An awful lot has happened in my life since I last sat down to write a blog post.
To be precise, my wonderful, amazing, strong, determined mother passed away on Friday 11th December, aged 64 years.
It was not unexpected. She’d been in the local hospice for some weeks, where it was increasingly obvious that her body, which for so long had battled on despite major illness and disability, was worn out. She knew the end was coming; my brother and I knew the end was coming. The hospice looked after her beautifully, kindly, with great dignity and compassion, but medically there was no more that could be done.
My brother and I were both with her, which is a blessing so many people have been denied this year. I am very conscious of that – and conscious, too, of how incredible the hospice was. I wanted one more Christmas with her, so we asked the hospice chef how we could arrange that – and he cooked us a roast turkey dinner, with all the trimmings. We had a little Christmas tree – a live one. We put fairy lights up and I bought crackers, so we all had paper hats. Mum even ordered us presents!! So not the point, Mum. But there you go. That was her.
Most of you, I think, are aware that Mum and I lived together. In one stroke, I’ve lost my mum, my best friend and my housemate. I don’t think reality has fully sunk in yet; it feels like she’s just in hospital still, and will be home soon. There’s so much to do, as well, which in a funny way is helpful. I’m keeping busy because I have to keep busy. There’s stuff that doesn’t have to be done yet, like this blog post, but I want to, because time stretches out in funny ways when I don’t have the next job lined up, the next phone call or email or decision.

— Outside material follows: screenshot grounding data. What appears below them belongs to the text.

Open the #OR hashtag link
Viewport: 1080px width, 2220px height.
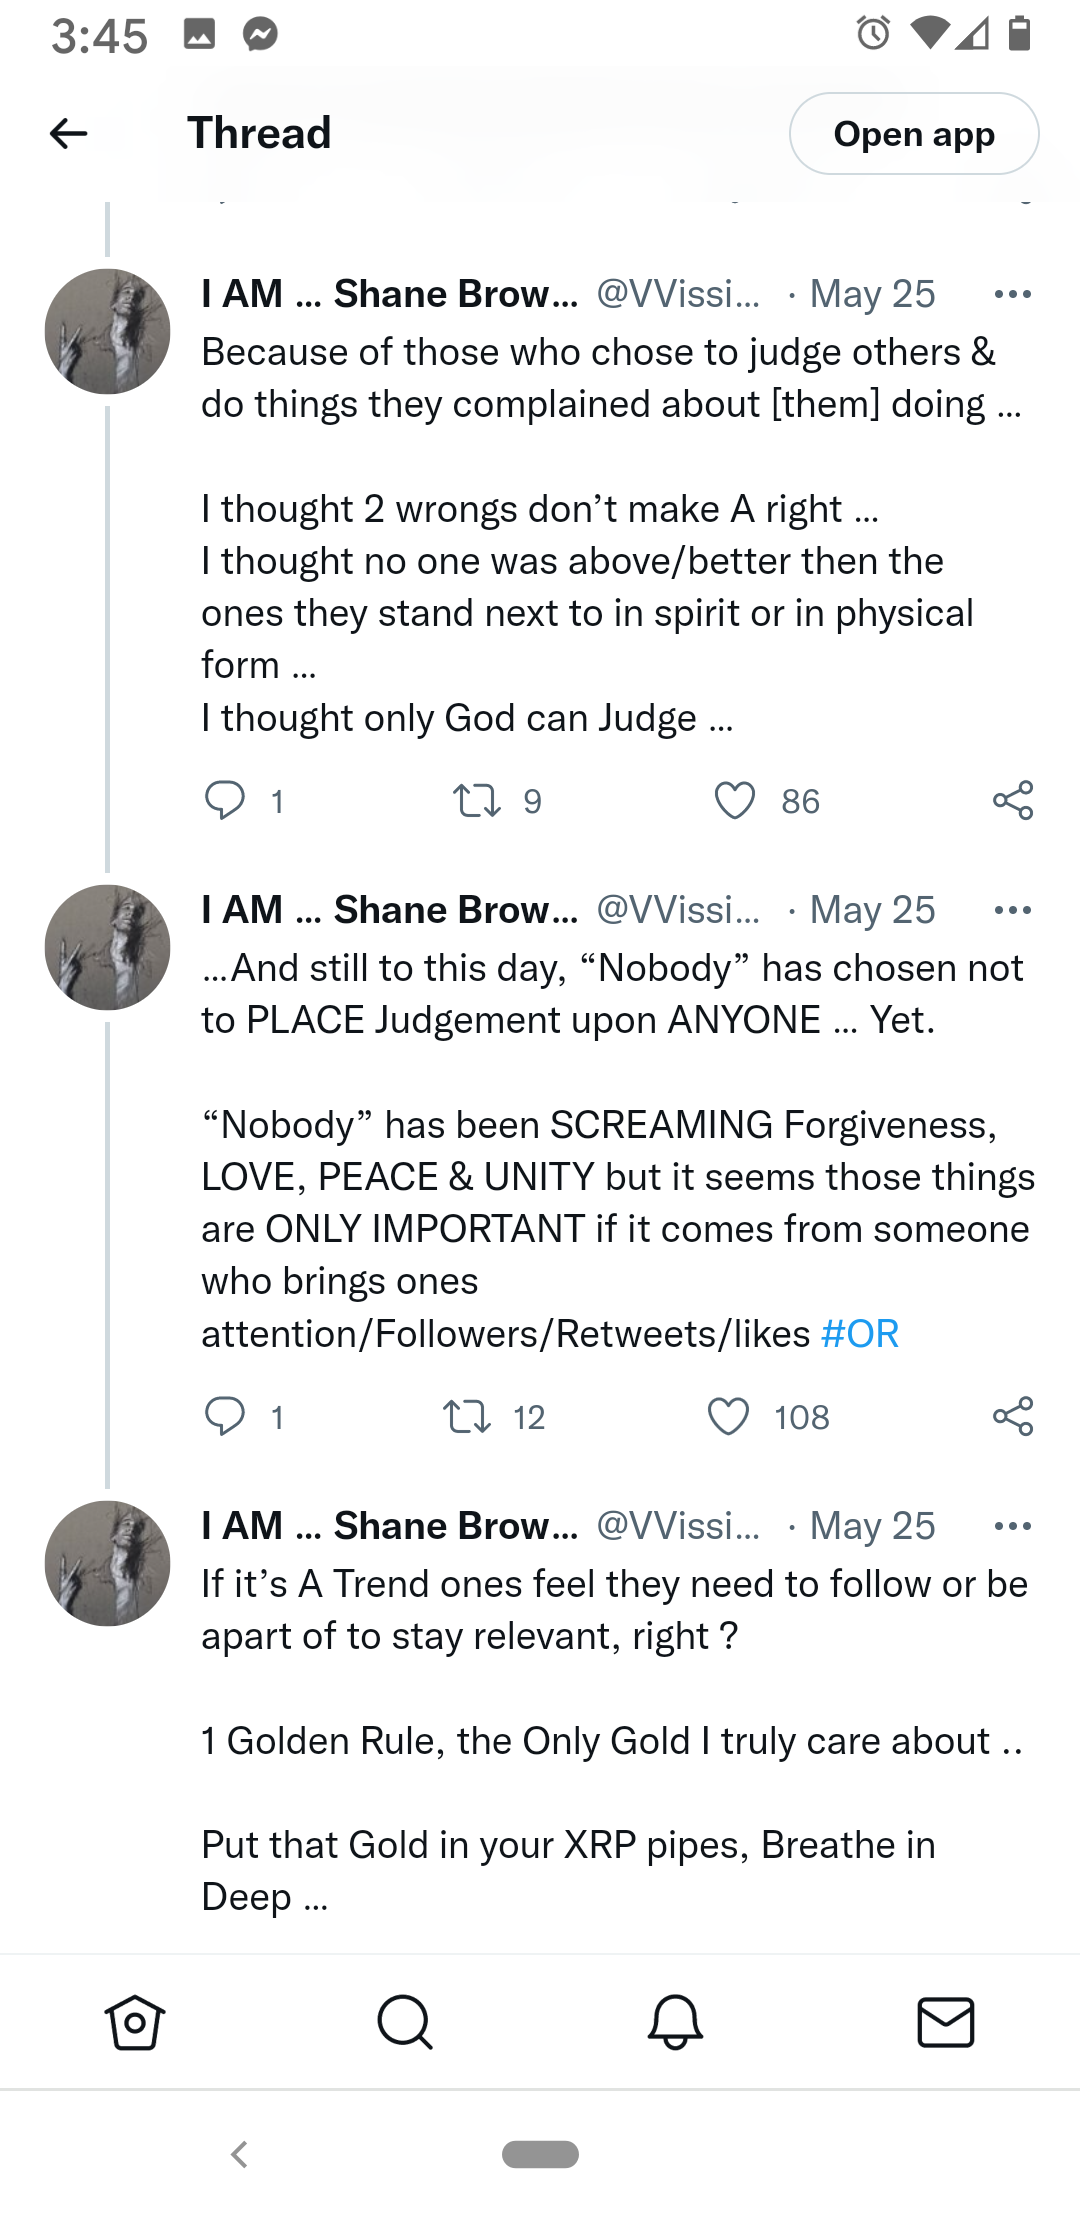tap(859, 1334)
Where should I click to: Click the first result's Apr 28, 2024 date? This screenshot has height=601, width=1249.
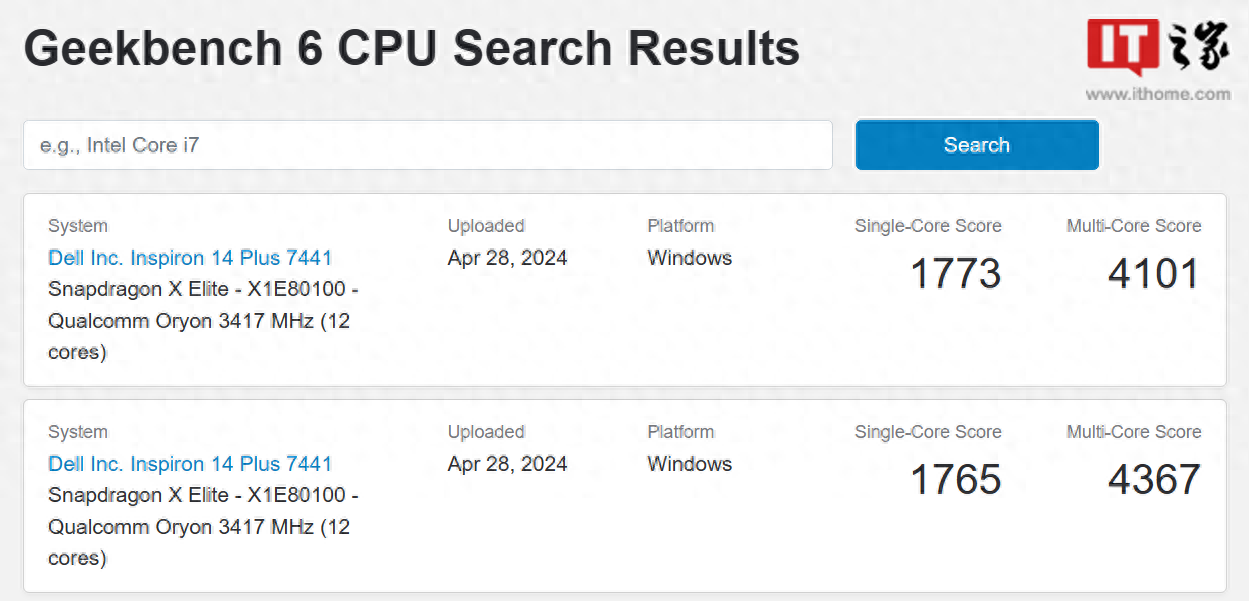click(x=507, y=258)

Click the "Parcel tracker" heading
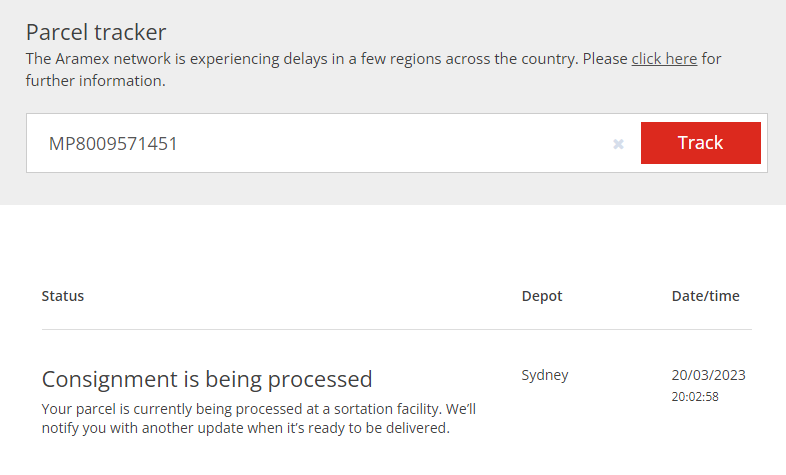(96, 31)

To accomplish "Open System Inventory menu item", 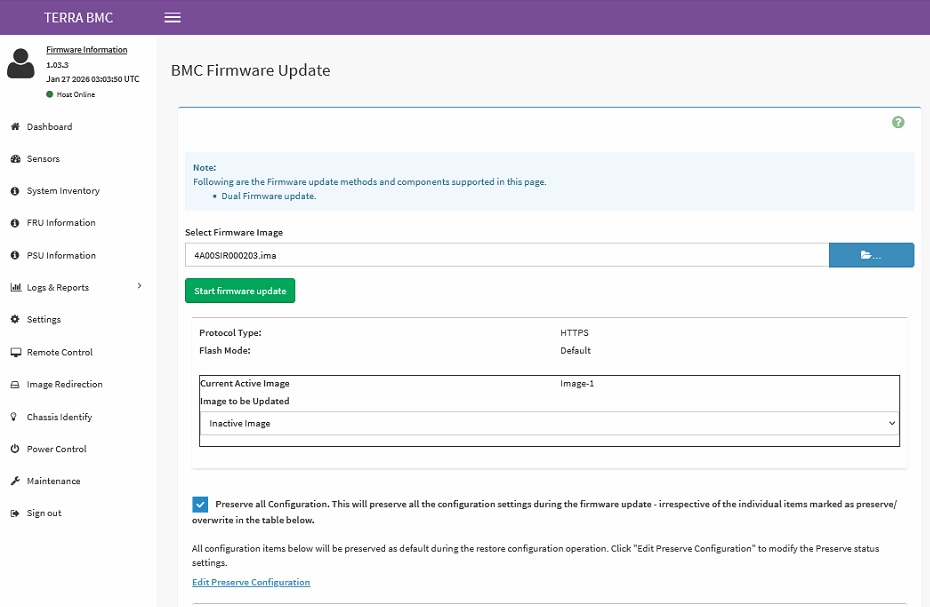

She taught me how to crochet. Not much – chain stitch, single crochet, double crochet. I learned more elsewhere. But she started me on the journey. And she encouraged me to design. She supported me, helped me, laughed at me when I ripped things out because it wasn’t ‘right’, and she was so, so proud of everything I accomplished. She was the only reason I began experimenting with freeform crochet, with The Starry Night. That was her Christmas present, a few years ago. It’s hanging in the living room now, and I can look up at it and remember how she just kept saying ‘wow’. I look at ‘Kaleidoscope’ and remember us choosing the alternate colourways together. The key square in the centre of ‘The Secret Garden’ was her idea. She is knotted in to all of my work.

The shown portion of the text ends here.